The following ‘She Gave Me an Apple’ is one of those deft LPD celestial sea shanties. Circling, crystalline music as Ka-Spel speaks of acid rain, Jesus returning, generals betokening war. “The machine”. Satan returning. No one paying attention. “The world concluded happily, so there…” Neat stuff, but seems a little fragmentary, and could have done with being lengthier and more developed.

‘Stirred But Not Shaken’: horns, a slow beat, I don’t have much else to say about this one.  ‘The Ballad of Ron and Popo’ seems wilder, a free floating, unmoored construction, everything decentred. It’s a classic ironic title, as we hear loops, indistinct environmental samples and musique concrete shards and bleats. Eventually, there is a hazy keyboard pattern connoting an approximated music box. We hear distant soloing guitar behind the mesh fencing of gauzy static.

‘Where No Man’ presents a tuneful, minor-key with Ka-Spel recalling “another age” and a “neon palace”, and whether we escaped or are we tourists, peasants lying in their graves… Synthetic swirls graffiti over a questing, querying guitar led by horns. There is a tyranny of “five stars”, a new world of bland critical appraisals led by the numbers. “We never ever shall return!” is followed by frenzied, luminous musicianship. Then, a factory interlude and into a suspenseful, wistful finale. It feels like an odd centrepiece.

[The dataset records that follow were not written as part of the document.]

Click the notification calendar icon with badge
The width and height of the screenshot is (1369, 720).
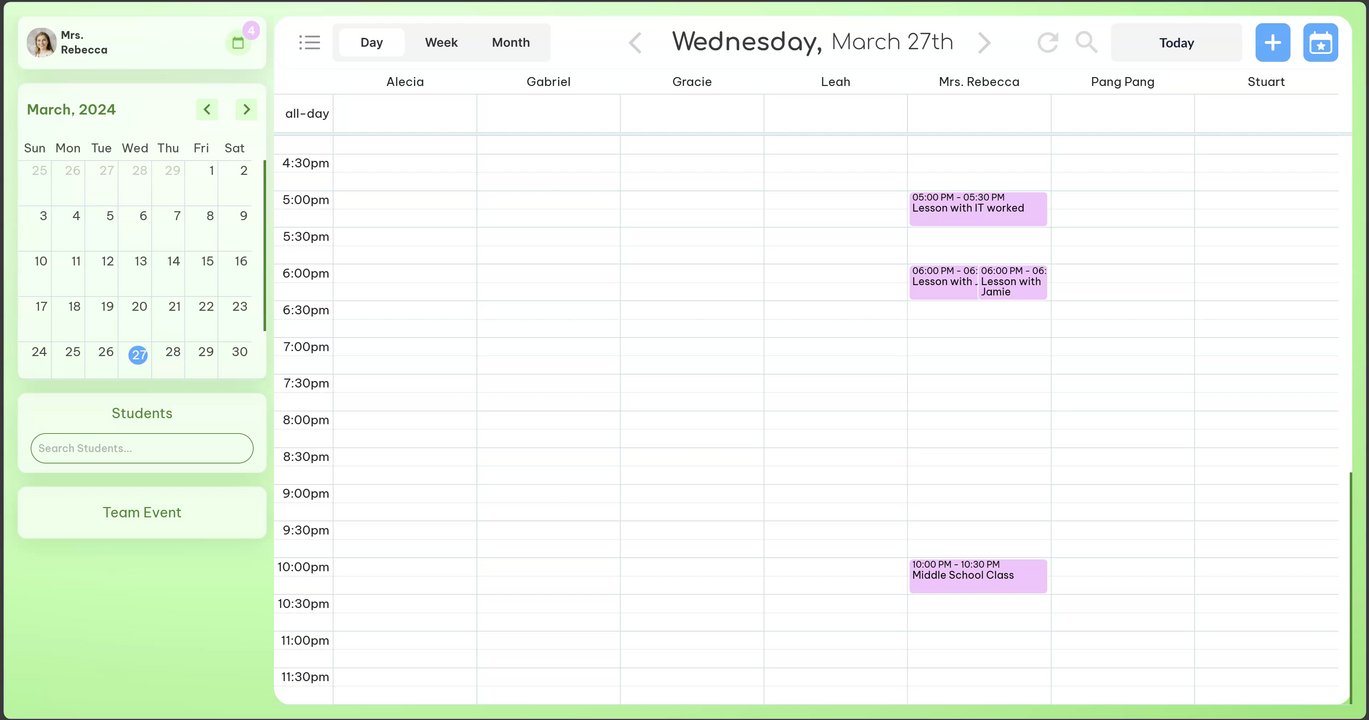[238, 42]
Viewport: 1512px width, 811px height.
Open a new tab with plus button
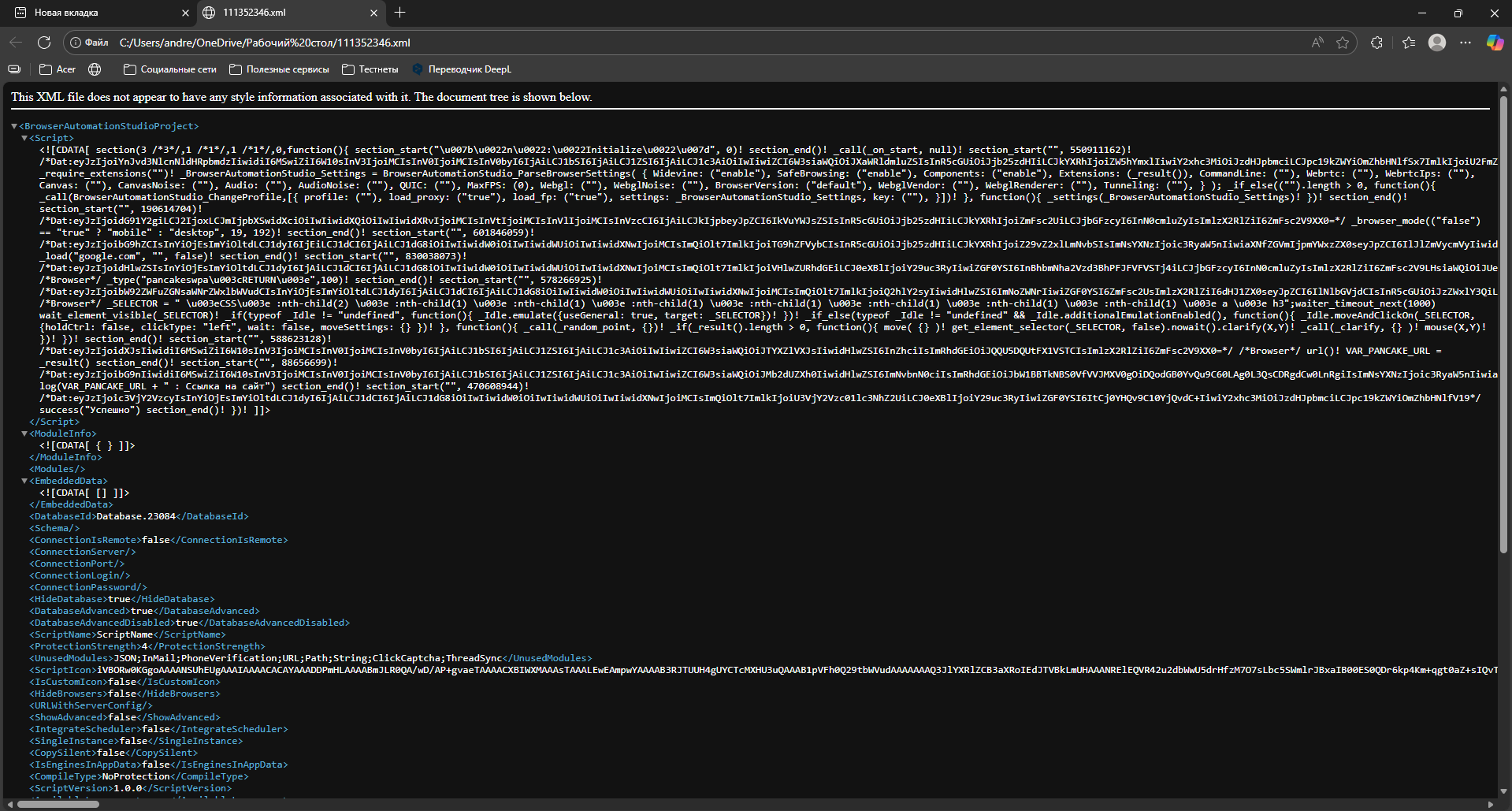coord(399,13)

‘Premonition 7’ is over 22 minutes, starting with a distant soundscape. It gradually becomes more distinct, with hazy, submerged brass band particularly evocative after the 10-minute mark. There is even a hint of experimental, decomposing Derek Bailey-like guitar playing from around 13:19. It all evokes, in a strange way, the halting of the forward march of the Labour movement, which sadly hasn’t yet been reversed, even in 2021. Overall, this does comprise a compelling and atmospheric instance of ambient Dots.

Chemical Playschool 8 & 9 is another disparate gazetteer: for me a very impressive release aptly accompanied by wonderful album cover artwork, which evokes collaged Max Ernst and Ray Harryhausen imagery. Do any Dots records have human faces on the cover? I am probably forgetting loads which do, but they don’t immediately come to mind. Maybe that’s telling; maybe it isn’t, or even true! Narcissism is in the fire, with the tabloid faces.

Back cover with track listing.
Adam’s collage interpretation of Chemical Playschool 8 & 9.

Adam: When Tom writes “Do any Dots records have human faces on the cover?” I presume he is referring to the faces of the band members. Otherwise Asylum (1985) has realistic but distorted inmates and prophets, The Maria Dimension (1991) has many Marias, Malachai (1992) has a mysterious figure in the flames surrounded by the grinning death masks of chattering skeletons, etc. The only album that has humans who might be mistaken for band members is A Perfect Mystery (2000)… appropriately so, since that album was the first in a long time in which the band developed ideas together in the studio, rather than building upon each others’ individual contributions. The people on the cover aren’t the Dots though. Humble indeed!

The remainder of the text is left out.